The finished copy has now arrived, so I can at least quote a couple of my favorite bits from the final chapter, on assholism in public life, where Nunberg zeroes in on one of the assholiest features of political discourse: fake outrage.
You’re acting like an asshole … if you accuse someone of incivility knowing full well that no neutral observer would interpret his behavior that way. Nobody for a moment hears any “violent rhetoric” when Obama says he’s itching for a fight with the Republicans or when Michele Bachmann describes Washington as “enemy lines.” The only purpose of a charge like that is to give your own partisans the enjoyment of imagining the irritation it will engender, all the more because it’s so transparently phony.And then there's the fake outrageousness meant as bait for (real or fake) outrage.
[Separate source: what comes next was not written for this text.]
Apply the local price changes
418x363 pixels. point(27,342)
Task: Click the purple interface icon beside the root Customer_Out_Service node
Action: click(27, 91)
When journalist Westbrook Pegler maligned Jews as geese (“fouling everything in their wake”), says Nunberg, he was expressing genuine anti-Semitism. But "when [Ann] Coulter makes an analogous remark about Muslims, she’s only trying to sound offensive ... We know that she doesn’t lie awake seething about Muslims the way Pegler did about Jews.”
Fake offenses, fake responses -- what would Kant have said? That we should try to restrain ourselves, says Nunberg, out of respect for the dignity of the topic. But where's the fun in that?
While I'm in book-review mode, I also want to recommend a title published several months ago, on writing and the teaching of writing: "Vernacular Eloquence: What Speech Can Bring to Writing," by Peter Elbow. I haven't finished it, but like Language Hat, I don't to wait any longer to mention it, because whenever I dip into it there's something thought-provoking. On punctuation, say:
Punctuation is fascinating because it's where a certain kind of rubber hits a certain kind of road. It appeals to something deep in our relationship with language because it's the only visual cue that takes us from silent, timeless visual symbols on the page to audible, in-time, mouth-moving, performance in our bodies. It's where the mind meets the body, where the eyes meet the mouth, where space meets time.Amazon offers a generous sampling of the book; see for yourself.
(FTC notice: The publishers of these books provided free review copies.)